Why not!?
Last week I played with Python / Django the natural extension of this was to not do python but to look at using something like Angular and bootstrap, the main reason for this is that just using python / django gives you server side manipulation but why do it all on the server? Ideally the server would generate relavent data and sent the data back to the client for processing, this is how the internet is meant to work after all. Think about simple HTML and CSS, HTML is just a data structure and CSS formats that to make it look pretty for you, now, with modern computers being so powerful, why not have it do the formatting in CSS and also manipulate the data into the right structure.
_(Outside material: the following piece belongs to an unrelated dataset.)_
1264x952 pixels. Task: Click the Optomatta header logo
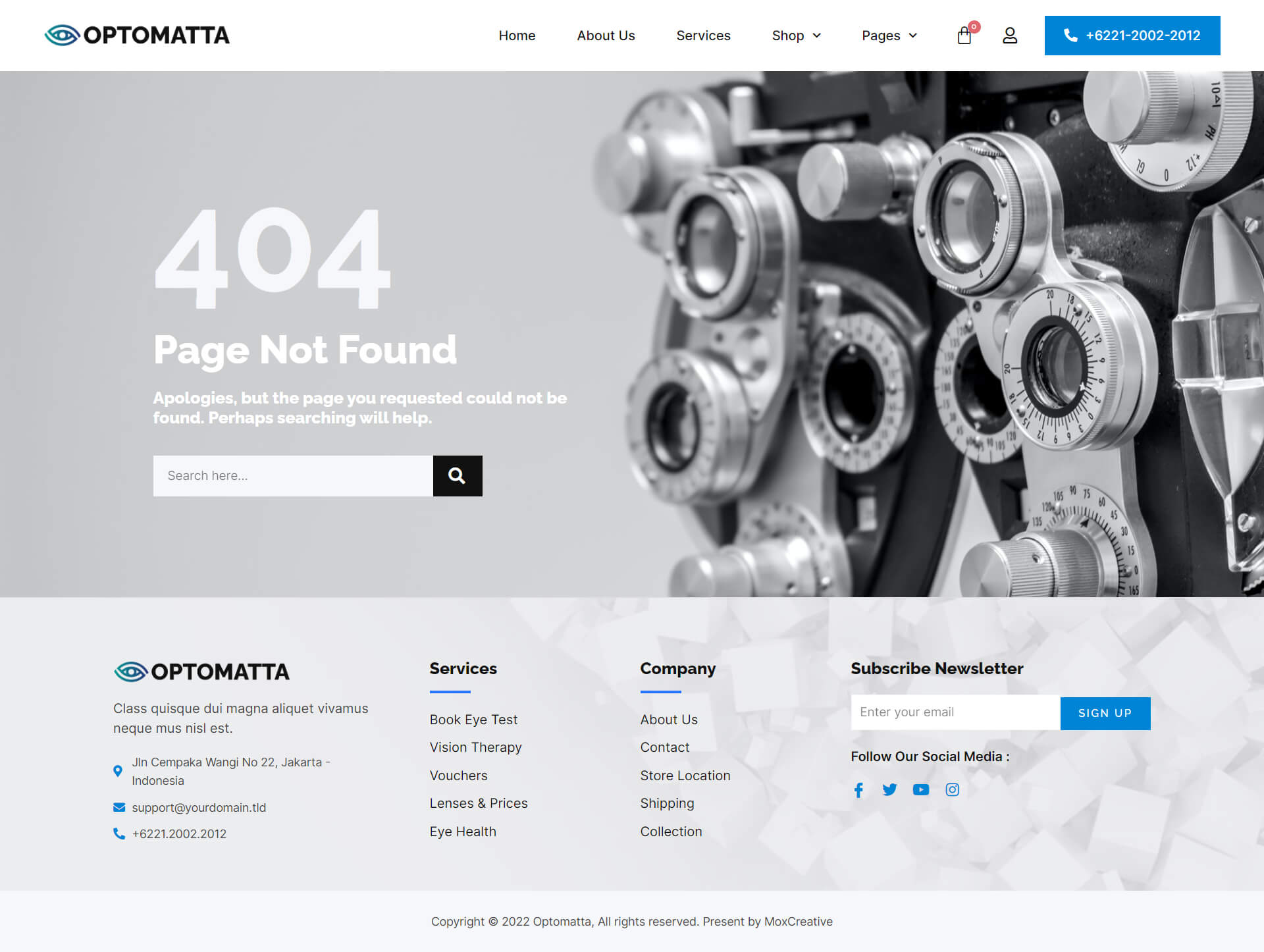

This way the server just generates a response of say JSON and the client takes this and manipulates it into tables / lists or what ever you need. Another advantage to this approach is all of a sudden you have an ajax driven website with not too much effort which is more efficient on bandwidth, combined with local client side caching of information the user experience should be pretty quick and seamless with or with ut the server, as long a sit pulls the dat to start with it should be okay.
So that covers why Angular, Bootstrap on the other hand is more or less just CSS but quite frankly, I can’t do CSS it never looks right so by using bootstrap I can then programatically set out hierarchy and classes etc while leaving the pretty styling to a theme generator Like this or download one Like this
Tasklist
Okay this is not really fully featured.. You can’t delete stuff from the list it just gets bigger and bigger but was only done to use the combination of applications in the right way and see if it worked, well it works, you can add tasks and it displays them so lets have a look at how pretty it is:
I was only able to achieve this level of prettyness because of bootstrap my past sites have all looked terrible…
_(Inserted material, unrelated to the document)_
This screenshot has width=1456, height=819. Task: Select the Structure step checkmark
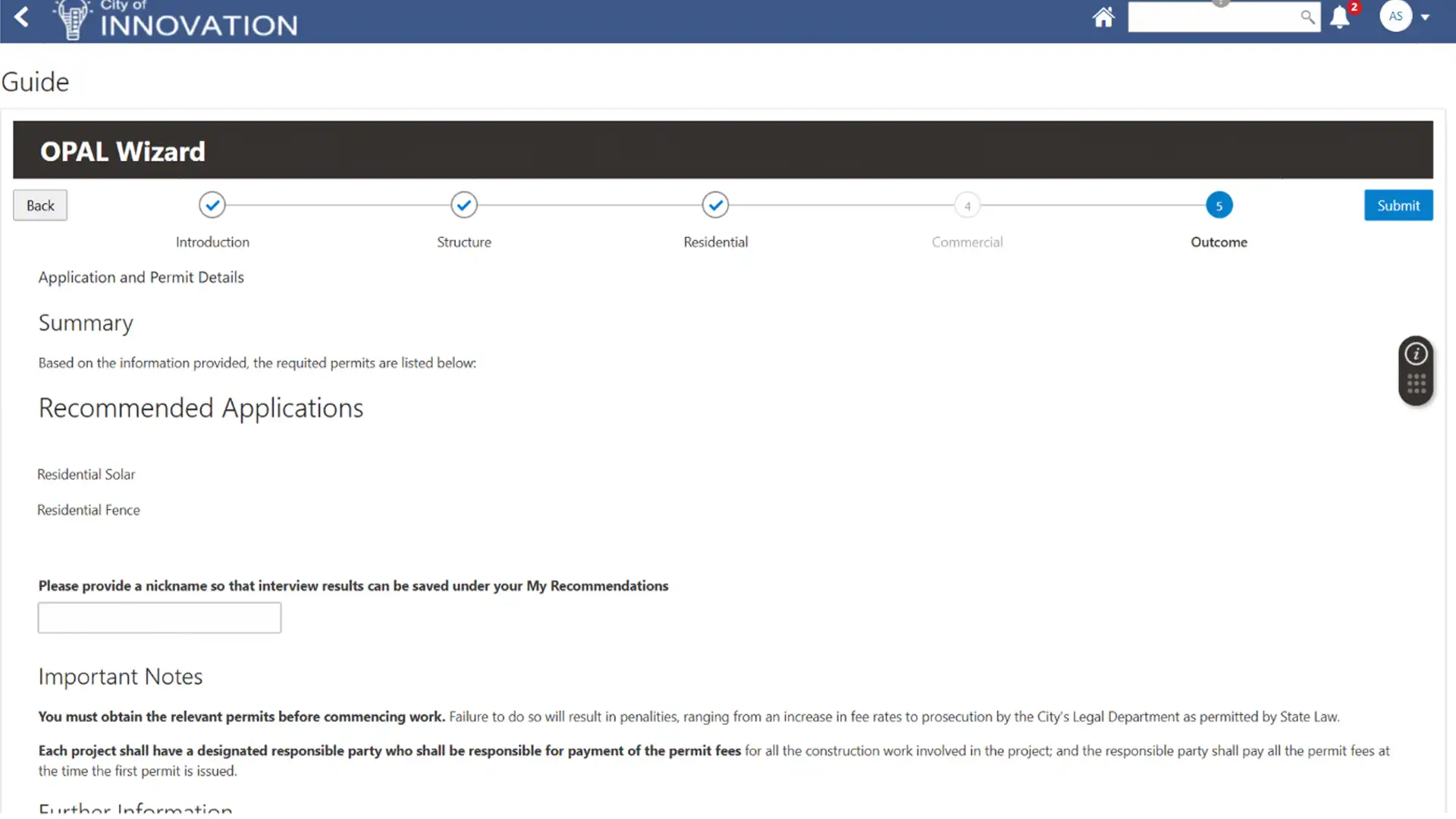tap(464, 205)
The home page just includes some example code from the AngularJS website to prove I managed to get Angular working before butchering it with my typos.
Here’s a picture of it listing the tasks…
So for starters if you’d like to criticise the code the best way of doing that is on GitHub I have no intention of making it any better but if you want to play with Angular, Mongo, Python and Django where python/Django provides a rest api to the DB and Bootsrap/AngularJS provides the front end then this has it all and the set up is pretty straight forward and some brief notes on install / settings in the README. Maybe you could add the ability to edit or delete tasks maybe put a checkbox next to them and track a done status who knows…
Overall…
I quite like Angular and bootstrap as a combo, I think it’s got some real potential to do some powerful stuff and i’m sure people out there are doing some really crazy things with it, hopefully one day that will be me and there will be something worth while coming out of it. I’m not convinced on python/django combination, I’m sure it’s okay but I really need to write some more of it and see how it goes; I’m fairly sure it’ll be better than RoR but that’s not a good framework for ruby anyway.
My next task having played with those is to do something even more whacky, maybe some sort of node.js backend, angular boot strap front end and some sort of queue… The next project I’m working on with a larger team will be pretty good and once we have something up and working it can be shared, the oddest thing will be the “button driven development” approach to development, which is basically top down, where you prototype the interface to look as you want it to and then fill the data with dummy values or hard coded values. Once that’s done write a backend that provides the data. In theory by the time you get to do the technical nitty gritty there’s a very clear idea on what the output should be.